TIDORE – Kompas86.com — Wali Kota Tidore Kepulauan didesak segera mengevaluasi Kepala Desa (Kades) Lola, Kecamatan Oba Tengah, menyusul beredarnya sebuah video yang diduga memuat tindakan asusila atau perselingkuhan yang menyeret nama sang kades.
Desakan ini disuarakan oleh tokoh pemuda Desa Lola, Rusli Halil. Menurutnya, meski tidak ada aturan yang secara eksplisit menyebutkan bahwa kepala desa dilarang berselingkuh, tindakan tersebut bisa menjadi alasan pemberhentian apabila terbukti melanggar larangan dalam Undang-Undang atau merugikan kepentingan umum.
Larangan kepala desa itu jelas diatur dalam Undang-Undang Nomor 6 Tahun 2014 tentang Desa, khususnya Pasal 29,” tegas Rusli saat ditemui di kediamannya, Jumat (2/8).
Ia menjelaskan bahwa dalam Pasal 29 UU Desa disebutkan sejumlah larangan bagi kepala desa, antara lain:
1. Merugikan kepentingan umum,
2. Membuat keputusan yang menguntungkan diri sendiri atau golongan tertentu,
3. Menyalahgunakan wewenang, tugas, atau hak.
Jika dugaan perselingkuhan itu menimbulkan keresahan warga, merusak citra pemerintahan desa, atau bahkan mengganggu stabilitas sosial, maka hal itu sudah memenuhi syarat administratif untuk evaluasi bahkan pemberhentian,” jelas Rusli.

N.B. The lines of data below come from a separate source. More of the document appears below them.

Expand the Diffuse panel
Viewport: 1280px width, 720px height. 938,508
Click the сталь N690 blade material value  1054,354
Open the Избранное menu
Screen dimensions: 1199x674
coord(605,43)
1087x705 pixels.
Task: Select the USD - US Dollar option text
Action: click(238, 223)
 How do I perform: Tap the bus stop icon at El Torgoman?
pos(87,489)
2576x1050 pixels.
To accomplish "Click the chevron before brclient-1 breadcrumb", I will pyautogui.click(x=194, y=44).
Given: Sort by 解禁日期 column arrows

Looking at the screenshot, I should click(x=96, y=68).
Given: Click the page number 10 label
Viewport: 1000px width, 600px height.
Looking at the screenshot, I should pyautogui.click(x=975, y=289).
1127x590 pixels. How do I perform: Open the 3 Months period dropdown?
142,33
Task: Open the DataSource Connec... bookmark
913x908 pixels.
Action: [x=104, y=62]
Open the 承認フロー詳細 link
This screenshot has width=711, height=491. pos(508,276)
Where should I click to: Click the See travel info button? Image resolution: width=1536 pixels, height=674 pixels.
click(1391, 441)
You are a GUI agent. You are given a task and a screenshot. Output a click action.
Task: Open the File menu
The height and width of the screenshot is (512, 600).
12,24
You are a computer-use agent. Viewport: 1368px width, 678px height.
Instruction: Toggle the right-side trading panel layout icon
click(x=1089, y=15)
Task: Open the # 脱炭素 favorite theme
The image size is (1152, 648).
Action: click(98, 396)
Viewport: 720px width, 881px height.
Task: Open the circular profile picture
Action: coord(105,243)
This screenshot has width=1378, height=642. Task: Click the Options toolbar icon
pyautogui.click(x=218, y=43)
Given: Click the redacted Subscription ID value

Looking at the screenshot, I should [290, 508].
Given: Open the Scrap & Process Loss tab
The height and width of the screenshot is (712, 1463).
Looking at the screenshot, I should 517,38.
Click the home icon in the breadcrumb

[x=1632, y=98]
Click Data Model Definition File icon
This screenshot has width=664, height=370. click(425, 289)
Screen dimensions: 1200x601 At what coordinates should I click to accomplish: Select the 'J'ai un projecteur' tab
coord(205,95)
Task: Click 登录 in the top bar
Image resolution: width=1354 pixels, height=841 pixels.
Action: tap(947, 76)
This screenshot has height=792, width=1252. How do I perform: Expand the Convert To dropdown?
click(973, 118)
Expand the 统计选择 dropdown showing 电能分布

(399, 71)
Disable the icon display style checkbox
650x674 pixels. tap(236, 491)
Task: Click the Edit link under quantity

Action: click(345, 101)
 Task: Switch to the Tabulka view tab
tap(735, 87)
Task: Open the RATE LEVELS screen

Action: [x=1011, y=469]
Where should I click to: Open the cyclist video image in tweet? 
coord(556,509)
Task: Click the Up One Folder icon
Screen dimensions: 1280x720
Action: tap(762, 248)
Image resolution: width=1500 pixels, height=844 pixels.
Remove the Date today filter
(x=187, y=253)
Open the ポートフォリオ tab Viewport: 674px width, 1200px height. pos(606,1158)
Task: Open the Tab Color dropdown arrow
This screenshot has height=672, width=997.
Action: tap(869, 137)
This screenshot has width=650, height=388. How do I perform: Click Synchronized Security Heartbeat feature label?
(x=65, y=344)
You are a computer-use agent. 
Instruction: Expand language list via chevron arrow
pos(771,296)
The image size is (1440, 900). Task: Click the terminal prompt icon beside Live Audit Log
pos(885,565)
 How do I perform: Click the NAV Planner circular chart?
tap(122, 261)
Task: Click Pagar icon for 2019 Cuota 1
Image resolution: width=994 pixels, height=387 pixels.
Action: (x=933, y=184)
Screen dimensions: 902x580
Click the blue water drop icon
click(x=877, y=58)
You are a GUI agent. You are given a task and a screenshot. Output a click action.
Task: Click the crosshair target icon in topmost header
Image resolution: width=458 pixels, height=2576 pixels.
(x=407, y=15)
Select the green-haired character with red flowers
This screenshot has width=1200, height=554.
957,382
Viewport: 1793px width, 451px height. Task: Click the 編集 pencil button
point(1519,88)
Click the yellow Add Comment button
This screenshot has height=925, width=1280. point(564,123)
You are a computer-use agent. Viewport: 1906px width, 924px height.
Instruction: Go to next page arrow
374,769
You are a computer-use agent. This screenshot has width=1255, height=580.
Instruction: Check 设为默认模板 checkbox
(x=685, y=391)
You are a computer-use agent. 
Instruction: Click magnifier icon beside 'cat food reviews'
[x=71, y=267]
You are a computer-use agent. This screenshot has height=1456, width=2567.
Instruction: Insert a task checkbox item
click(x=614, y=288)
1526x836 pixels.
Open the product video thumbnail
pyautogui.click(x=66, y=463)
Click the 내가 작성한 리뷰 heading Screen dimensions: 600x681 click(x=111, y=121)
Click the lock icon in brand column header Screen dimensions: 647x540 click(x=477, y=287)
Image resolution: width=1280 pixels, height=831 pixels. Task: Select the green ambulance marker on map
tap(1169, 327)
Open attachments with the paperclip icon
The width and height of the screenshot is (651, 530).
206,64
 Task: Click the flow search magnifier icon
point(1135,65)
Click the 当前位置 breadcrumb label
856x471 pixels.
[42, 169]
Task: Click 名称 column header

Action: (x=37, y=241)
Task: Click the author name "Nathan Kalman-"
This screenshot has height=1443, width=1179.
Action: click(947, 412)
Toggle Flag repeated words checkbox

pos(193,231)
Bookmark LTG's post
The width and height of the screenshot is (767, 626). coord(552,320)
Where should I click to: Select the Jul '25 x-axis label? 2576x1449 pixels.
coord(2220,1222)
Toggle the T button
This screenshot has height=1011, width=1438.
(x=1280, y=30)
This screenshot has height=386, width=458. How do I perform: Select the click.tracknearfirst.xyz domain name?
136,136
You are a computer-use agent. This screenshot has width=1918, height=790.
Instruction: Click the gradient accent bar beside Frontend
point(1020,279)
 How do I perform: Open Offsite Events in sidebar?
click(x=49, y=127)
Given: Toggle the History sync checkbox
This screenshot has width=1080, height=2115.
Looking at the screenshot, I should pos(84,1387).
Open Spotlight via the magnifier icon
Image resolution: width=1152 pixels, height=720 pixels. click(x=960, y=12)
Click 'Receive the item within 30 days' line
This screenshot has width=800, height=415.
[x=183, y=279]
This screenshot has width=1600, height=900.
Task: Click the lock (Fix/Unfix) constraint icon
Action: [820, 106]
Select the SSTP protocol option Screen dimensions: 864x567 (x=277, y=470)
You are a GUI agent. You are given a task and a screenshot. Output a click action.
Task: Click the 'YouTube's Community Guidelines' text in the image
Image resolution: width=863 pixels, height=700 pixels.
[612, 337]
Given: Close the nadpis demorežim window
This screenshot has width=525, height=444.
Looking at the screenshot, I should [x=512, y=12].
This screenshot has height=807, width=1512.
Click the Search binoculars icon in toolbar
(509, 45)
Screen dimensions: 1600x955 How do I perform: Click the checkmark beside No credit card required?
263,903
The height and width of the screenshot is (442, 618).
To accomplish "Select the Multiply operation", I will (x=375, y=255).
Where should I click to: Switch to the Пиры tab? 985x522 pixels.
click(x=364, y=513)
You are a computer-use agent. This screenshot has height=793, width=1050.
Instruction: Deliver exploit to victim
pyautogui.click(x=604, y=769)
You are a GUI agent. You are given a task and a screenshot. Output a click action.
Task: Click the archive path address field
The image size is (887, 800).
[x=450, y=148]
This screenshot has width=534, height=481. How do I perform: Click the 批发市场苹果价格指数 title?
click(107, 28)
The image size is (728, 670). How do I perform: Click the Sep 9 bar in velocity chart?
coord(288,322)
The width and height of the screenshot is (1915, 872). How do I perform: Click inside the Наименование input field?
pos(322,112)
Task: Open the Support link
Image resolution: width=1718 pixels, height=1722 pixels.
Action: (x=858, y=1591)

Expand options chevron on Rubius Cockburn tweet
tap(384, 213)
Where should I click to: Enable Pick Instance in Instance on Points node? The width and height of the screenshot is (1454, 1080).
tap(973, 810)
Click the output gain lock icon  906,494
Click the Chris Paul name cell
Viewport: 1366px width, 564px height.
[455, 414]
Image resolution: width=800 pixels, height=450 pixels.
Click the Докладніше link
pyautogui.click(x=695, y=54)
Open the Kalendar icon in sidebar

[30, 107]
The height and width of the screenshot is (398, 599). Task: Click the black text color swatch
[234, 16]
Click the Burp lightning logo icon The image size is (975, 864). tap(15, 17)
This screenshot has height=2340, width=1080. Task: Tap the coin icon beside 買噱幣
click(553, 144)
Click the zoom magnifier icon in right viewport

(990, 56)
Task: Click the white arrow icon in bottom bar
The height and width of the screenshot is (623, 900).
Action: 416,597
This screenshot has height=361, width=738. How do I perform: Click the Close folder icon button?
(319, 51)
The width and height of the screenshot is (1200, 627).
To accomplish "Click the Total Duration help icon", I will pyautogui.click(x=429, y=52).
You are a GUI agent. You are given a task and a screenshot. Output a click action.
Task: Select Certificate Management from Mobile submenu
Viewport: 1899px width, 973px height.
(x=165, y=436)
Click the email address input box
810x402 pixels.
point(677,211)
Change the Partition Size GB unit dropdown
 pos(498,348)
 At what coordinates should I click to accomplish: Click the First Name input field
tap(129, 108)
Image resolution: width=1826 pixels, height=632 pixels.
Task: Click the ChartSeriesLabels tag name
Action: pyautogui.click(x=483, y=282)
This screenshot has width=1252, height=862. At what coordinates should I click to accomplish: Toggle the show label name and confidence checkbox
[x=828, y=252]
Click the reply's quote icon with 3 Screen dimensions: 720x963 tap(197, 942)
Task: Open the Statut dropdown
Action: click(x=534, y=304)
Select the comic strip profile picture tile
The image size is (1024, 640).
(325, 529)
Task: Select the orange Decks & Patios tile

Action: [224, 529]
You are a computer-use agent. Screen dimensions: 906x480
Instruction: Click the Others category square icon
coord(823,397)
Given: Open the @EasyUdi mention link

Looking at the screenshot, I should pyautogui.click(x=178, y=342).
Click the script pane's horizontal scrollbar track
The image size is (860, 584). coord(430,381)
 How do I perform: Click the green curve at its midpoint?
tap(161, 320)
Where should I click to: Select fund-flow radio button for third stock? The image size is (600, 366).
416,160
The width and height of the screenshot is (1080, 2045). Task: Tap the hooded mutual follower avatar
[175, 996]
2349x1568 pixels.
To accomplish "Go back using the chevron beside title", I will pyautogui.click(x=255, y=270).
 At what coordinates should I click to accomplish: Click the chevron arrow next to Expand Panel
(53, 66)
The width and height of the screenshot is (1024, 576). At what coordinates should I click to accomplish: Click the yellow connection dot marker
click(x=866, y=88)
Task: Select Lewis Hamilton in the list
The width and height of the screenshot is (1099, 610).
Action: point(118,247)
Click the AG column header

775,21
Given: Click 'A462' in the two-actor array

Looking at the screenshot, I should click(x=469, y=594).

Tak hanya soal etika dan tanggung jawab sosial, tindakan asusila seperti perselingkuhan juga dapat dikenakan sanksi pidana. Mengacu pada Pasal 284 KUHP (lama) maupun Pasal 411 Undang-Undang Nomor 1 Tahun 2023 tentang KUHP (baru), perzinaan merupakan tindak pidana yang bisa diancam pidana penjara hingga satu tahun atau denda maksimal Rp10 juta.
Selain sanksi pidana, ada pula sanksi administratif yang bisa dikenakan. Jika kepala desa melakukan perbuatan yang meresahkan masyarakat, ia dapat dikenai teguran, diberhentikan sementara, bahkan bisa diberhentikan tetap,” tambah Rusli.
Dalam praktiknya, pemecatan kepala desa akibat kasus moral atau perselingkuhan bukan hal baru. Beberapa daerah di Indonesia pernah mencatat kasus serupa, yang berujung pada demonstrasi warga hingga pemberhentian oleh bupati atau wali kota setempat.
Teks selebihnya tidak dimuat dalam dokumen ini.